§ **TASK STATEMENT**
Restate word for word every line from the one containing "How do I perform: Open" to the last line of the records below.
========================
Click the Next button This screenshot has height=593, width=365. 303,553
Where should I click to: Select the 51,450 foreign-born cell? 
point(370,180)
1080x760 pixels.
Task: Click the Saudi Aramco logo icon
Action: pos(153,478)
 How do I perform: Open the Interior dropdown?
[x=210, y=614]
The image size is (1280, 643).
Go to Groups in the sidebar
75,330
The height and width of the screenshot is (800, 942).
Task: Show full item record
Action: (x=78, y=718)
========================
§ **SOLVED PROBLEM**
 How do I perform: Open the Interior dropdown?
[x=210, y=614]
The image size is (1280, 643).
Go to Groups in the sidebar
75,330
The height and width of the screenshot is (800, 942).
Task: Show full item record
Action: (x=78, y=718)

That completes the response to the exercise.